Thuis is natuurlijk voor iedereen anders. Mijn thuisgevoel is als iedereen thuis is, als ik af en toe hoor: ‘Mam, waar ben je?’ of ‘Frèncis, heb je zin in koffie?’, als Albert in de tuin aan werk is, de kinderen lekker vrij zijn van verplichtingen, de wasmachine draait, de was even later wappert aan de waslijn, en een pan bouillonsoep achter het deurtje van de Aga gaart. 

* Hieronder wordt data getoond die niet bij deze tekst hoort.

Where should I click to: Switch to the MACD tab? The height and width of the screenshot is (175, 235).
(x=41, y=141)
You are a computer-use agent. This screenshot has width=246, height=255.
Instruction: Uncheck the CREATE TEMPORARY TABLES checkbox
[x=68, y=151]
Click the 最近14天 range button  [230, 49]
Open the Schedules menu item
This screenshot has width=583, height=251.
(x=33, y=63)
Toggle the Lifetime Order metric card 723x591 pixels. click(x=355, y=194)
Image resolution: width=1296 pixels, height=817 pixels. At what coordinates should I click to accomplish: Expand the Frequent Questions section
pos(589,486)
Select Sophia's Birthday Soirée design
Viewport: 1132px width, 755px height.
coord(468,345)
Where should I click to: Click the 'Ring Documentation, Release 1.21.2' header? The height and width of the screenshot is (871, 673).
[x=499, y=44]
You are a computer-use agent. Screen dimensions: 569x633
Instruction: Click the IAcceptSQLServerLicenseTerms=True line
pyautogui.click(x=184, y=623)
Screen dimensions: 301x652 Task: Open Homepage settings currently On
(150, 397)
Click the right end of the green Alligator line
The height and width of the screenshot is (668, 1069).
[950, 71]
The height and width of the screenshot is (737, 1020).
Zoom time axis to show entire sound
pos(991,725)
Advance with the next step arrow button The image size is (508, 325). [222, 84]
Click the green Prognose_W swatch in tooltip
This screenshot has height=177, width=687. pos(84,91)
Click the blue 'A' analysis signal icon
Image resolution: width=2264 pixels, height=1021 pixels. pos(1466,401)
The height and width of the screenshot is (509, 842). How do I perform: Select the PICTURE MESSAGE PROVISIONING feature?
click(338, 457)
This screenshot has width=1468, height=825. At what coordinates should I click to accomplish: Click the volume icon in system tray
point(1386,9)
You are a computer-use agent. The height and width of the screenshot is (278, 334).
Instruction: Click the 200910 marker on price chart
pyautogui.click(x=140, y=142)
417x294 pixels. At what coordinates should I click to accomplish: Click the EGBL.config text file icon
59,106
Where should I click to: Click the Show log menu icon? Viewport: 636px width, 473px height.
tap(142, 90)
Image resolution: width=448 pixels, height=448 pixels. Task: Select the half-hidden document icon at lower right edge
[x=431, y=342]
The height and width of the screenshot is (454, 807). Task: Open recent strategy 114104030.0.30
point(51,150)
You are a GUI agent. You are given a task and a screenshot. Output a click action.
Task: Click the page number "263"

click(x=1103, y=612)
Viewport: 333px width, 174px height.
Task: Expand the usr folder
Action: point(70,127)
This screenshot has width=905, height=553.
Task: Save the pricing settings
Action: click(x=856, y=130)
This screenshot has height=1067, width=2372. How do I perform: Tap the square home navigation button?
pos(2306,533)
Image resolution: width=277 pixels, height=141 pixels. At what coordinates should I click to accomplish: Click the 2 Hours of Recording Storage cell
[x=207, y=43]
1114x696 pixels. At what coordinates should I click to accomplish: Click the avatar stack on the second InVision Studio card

Geen dingen die moeten, lekker doen waar we zin in hebben. Samenzijn, maar ook ruimte voor jezelf hebben, om toch je eigen ding te doen. Dat is voor mij thuis.

Thuis aan het werk in de praktijk: daar voel ik mij een enorme bofkont. Het breken van mijn rug bracht me nieuwe inzichten. Mijn studie aan de Chinese Geneeswijzen bracht me thuis in mijn werk als acupuncturist waarbij ik mijn eigen tijd in kan delen. Zo kan ik verbonden zijn met de verhalen van mijn cliënten, en kan ik de ruimte nemen om deze weer te verwerken en ordenen. Door het breken van mijn wervelkolom verwerken de zenuwbanen prikkels op een andere manier. Als ik vermoeid raak, val of struikel ik eerder, wordt het in mijn hoofd een grabbelton aan woorden, die ik anders uitspreek dan ik bedoel, ben ik letterlijk mijn balans kwijt. Allemaal geen probleem, ik besef dat het heel anders had kunnen gaan. Ik was voor 40% invalide, door mijn eigen keuze ben ik nu op papier ‘zelfstandig ondernemer‘. Ik ben me bewust van het risico dat ik genomen heb, en ik heb er tot op de dag van vandaag nooit één seconde spijt van gehad. Door mijn doorzettingsvermogen, dat tegenslagen en angsten telkens kan overwinnen, en door de steun te voelen van Albert, mijn gezin, familie en vrienden ben ik gekomen tot waar ik nu sta. De verhalen van deze bijzondere mensen die in het boek staan, hebben mij mede gebracht tot daar waar ik nu sta. Hun verhalen brachten mij de inzichten om telkens bij mezelf thuis te kunnen komen.